Bootstrapping using a C compiler (was: RE: Can't compile GHC)
simonmar at microsoft.com
Tue May 10 04:43:18 EDT 2005
Thanks for all the comments in this thread. I'm going to describe some
of the technical issues with making a GHC distribution that you can
bootstrap on any platform from a single set of sources below.
But first, let me explain our thinking on why we don't consider this a
priority: we aim to provide working binary distributions for 99.9% of
the potential users of GHC. Once you have a working binary of GHC,
building GHC again should be easy (if you run into problems, it's a
*high* priority from our point of view to fix it). For the other 0.1%,
we provide detailed instructions for porting GHC to your platform. It
works, but it's a tricky process. Once you have *one* working GHC, you
can build future versions probably for at least 4 years (we pull the
ladder up after ourselves to avoid #ifdef-hell in the compiler).
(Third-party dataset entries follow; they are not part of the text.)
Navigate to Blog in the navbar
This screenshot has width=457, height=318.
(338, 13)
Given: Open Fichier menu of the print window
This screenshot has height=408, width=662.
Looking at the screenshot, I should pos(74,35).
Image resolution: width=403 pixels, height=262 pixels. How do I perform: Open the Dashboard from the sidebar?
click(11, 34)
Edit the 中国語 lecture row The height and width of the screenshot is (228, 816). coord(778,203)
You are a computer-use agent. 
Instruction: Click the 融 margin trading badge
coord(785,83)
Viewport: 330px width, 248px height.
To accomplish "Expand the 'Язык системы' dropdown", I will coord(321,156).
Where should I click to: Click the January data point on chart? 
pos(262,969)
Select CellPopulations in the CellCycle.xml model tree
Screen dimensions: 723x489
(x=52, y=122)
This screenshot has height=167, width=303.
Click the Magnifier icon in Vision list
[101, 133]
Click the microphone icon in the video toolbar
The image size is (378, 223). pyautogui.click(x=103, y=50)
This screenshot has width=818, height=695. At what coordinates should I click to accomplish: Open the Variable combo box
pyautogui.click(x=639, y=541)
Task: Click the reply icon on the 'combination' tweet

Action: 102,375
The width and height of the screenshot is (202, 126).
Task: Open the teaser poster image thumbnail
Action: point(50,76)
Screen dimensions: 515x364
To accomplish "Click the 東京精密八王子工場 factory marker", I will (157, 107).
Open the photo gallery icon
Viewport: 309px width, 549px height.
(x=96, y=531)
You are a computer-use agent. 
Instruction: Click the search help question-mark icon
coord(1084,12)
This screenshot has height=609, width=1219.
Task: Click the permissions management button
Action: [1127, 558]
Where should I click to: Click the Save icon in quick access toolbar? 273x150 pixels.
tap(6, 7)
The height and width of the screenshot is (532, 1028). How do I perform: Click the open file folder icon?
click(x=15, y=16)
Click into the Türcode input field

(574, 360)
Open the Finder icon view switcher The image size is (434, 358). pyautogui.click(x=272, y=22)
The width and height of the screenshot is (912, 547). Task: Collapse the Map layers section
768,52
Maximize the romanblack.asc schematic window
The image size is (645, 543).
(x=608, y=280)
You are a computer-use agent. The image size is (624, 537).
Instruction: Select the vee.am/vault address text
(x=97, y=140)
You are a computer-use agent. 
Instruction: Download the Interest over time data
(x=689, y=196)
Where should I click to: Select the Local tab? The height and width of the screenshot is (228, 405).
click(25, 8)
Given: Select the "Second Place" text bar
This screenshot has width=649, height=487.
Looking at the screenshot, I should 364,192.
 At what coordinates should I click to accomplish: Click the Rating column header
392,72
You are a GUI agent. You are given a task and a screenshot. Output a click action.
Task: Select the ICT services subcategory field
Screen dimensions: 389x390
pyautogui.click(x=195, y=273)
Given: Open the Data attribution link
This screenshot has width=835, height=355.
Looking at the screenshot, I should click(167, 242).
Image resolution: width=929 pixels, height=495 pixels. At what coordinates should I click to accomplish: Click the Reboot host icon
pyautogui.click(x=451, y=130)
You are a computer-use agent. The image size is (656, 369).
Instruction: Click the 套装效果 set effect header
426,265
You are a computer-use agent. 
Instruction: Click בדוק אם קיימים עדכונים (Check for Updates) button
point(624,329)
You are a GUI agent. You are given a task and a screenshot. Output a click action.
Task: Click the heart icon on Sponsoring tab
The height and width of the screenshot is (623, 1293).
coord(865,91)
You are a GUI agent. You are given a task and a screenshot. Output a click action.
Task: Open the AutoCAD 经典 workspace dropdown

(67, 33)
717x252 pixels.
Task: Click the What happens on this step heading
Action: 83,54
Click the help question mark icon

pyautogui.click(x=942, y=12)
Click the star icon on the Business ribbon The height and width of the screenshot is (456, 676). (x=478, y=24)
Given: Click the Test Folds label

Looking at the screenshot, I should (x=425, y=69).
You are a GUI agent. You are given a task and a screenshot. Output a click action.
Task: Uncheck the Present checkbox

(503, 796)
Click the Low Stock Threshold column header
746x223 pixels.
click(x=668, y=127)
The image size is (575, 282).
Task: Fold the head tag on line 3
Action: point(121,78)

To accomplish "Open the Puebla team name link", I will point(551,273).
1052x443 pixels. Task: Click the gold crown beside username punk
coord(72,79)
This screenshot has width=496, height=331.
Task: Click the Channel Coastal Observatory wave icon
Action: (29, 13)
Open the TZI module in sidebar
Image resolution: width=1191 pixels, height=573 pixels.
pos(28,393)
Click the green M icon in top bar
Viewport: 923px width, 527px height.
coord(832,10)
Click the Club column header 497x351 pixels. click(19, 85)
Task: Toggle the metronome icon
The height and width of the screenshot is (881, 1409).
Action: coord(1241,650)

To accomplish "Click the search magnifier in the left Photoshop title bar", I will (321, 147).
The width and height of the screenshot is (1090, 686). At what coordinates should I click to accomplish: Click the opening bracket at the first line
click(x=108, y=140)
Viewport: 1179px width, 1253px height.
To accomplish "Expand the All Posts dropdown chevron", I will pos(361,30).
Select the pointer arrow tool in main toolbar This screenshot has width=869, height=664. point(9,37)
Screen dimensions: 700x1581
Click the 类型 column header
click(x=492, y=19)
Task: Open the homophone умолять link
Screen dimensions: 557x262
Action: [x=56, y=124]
It may be that we don't have that 99.9% figure for 6.4, but when you
consider versions back to 5.02 (the oldest version we can build 6.4
with, I believe), it's probably true.
If your platform has a binary distribution, but you want to build GHC
using just a C compiler for idealogical reasons, you're slightly
Let me describe some of the technical issues with getting GHC to build
out of the box, with no GHC binary installed, on any platform.
Hopefully this will provide some useful pointers to anyone out there
with a burning desire to improve the GHC OOB experience.
How could we achieve a platform-independent bootstrap?
The only way I can see to do this is to have a set of completely
platform-independent .hc files to bootstrap from. Then the general plan
- bootstrap unregisterised to get a stage1 compiler.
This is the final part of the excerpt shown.